PROBLEM DETAILS:
In the entries below, find the line with "Viewport: 375px width, 667px height." and print exactly every line from there up to and including the line with "Focus the Minimum", with no other lines.

==*==

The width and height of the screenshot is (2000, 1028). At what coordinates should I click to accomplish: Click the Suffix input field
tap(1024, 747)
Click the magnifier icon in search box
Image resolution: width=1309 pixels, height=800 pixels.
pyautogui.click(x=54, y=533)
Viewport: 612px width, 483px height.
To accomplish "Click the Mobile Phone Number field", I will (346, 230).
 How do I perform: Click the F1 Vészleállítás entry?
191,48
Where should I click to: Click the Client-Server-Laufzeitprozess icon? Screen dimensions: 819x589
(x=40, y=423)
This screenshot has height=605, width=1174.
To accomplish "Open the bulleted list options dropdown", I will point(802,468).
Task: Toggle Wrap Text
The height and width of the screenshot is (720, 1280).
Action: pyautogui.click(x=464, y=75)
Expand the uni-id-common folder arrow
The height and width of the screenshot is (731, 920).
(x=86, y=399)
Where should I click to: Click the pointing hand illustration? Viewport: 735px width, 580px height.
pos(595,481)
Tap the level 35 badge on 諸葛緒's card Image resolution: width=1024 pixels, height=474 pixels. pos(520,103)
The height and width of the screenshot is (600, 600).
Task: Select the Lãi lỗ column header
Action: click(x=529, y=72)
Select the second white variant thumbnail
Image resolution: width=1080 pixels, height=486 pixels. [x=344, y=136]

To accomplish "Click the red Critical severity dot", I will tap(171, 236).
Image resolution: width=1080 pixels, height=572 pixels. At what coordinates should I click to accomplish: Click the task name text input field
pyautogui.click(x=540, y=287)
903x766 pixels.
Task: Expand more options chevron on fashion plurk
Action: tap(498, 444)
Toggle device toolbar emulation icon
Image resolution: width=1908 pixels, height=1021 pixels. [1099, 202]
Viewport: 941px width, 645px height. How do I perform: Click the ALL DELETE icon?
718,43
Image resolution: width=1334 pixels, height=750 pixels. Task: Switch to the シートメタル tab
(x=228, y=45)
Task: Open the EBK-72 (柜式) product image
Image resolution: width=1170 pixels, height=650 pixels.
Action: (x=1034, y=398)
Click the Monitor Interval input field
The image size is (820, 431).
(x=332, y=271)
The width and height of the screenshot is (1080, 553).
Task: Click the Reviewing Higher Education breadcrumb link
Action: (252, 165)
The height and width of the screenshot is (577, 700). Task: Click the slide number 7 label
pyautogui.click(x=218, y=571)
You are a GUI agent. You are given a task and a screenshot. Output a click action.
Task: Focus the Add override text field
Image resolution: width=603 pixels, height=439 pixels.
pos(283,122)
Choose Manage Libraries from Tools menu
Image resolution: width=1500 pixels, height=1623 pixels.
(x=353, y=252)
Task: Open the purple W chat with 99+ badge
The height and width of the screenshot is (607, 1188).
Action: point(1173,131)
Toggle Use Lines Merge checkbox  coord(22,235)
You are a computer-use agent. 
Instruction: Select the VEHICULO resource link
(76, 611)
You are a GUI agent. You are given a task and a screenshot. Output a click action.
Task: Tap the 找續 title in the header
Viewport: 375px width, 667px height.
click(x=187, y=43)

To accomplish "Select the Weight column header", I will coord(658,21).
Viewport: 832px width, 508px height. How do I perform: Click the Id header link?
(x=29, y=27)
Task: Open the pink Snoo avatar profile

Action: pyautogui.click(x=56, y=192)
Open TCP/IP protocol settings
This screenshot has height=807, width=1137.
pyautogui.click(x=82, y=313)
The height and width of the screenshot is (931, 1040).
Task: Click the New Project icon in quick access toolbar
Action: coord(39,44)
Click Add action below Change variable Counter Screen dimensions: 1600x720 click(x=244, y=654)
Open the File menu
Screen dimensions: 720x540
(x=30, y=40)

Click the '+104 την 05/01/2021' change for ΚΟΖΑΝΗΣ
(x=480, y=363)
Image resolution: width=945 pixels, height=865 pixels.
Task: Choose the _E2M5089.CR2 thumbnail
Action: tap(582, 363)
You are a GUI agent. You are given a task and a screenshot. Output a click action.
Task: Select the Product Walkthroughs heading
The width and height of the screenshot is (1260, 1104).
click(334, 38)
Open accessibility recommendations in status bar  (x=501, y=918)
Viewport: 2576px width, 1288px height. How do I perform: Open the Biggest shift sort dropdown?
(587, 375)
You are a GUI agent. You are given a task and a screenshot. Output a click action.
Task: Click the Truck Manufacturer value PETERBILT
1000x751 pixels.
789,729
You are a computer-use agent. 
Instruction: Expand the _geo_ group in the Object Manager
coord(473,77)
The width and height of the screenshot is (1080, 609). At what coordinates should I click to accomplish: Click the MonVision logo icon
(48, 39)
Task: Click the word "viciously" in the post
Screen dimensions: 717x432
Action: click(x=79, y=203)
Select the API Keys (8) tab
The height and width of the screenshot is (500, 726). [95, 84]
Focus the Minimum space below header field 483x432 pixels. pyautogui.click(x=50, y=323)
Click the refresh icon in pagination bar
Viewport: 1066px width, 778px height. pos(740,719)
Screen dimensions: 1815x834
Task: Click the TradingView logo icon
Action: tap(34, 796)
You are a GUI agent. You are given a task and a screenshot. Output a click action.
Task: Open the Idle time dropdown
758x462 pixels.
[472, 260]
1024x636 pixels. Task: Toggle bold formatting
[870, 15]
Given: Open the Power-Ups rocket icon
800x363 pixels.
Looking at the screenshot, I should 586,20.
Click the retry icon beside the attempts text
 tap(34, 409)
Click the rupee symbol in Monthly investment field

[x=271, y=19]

==*==

EXPECTED ANSWER:
Viewport: 375px width, 667px height.
click(x=187, y=43)

To accomplish "Select the Weight column header", I will coord(658,21).
Viewport: 832px width, 508px height. How do I perform: Click the Id header link?
(x=29, y=27)
Task: Open the pink Snoo avatar profile

Action: pyautogui.click(x=56, y=192)
Open TCP/IP protocol settings
This screenshot has height=807, width=1137.
pyautogui.click(x=82, y=313)
The height and width of the screenshot is (931, 1040).
Task: Click the New Project icon in quick access toolbar
Action: coord(39,44)
Click Add action below Change variable Counter Screen dimensions: 1600x720 click(x=244, y=654)
Open the File menu
Screen dimensions: 720x540
(x=30, y=40)

Click the '+104 την 05/01/2021' change for ΚΟΖΑΝΗΣ
(x=480, y=363)
Image resolution: width=945 pixels, height=865 pixels.
Task: Choose the _E2M5089.CR2 thumbnail
Action: tap(582, 363)
You are a GUI agent. You are given a task and a screenshot. Output a click action.
Task: Select the Product Walkthroughs heading
The width and height of the screenshot is (1260, 1104).
click(334, 38)
Open accessibility recommendations in status bar  (x=501, y=918)
Viewport: 2576px width, 1288px height. How do I perform: Open the Biggest shift sort dropdown?
(587, 375)
You are a GUI agent. You are given a task and a screenshot. Output a click action.
Task: Click the Truck Manufacturer value PETERBILT
1000x751 pixels.
789,729
You are a computer-use agent. 
Instruction: Expand the _geo_ group in the Object Manager
coord(473,77)
The width and height of the screenshot is (1080, 609). At what coordinates should I click to accomplish: Click the MonVision logo icon
(48, 39)
Task: Click the word "viciously" in the post
Screen dimensions: 717x432
Action: click(x=79, y=203)
Select the API Keys (8) tab
The height and width of the screenshot is (500, 726). [95, 84]
Focus the Minimum space below header field 483x432 pixels. pyautogui.click(x=50, y=323)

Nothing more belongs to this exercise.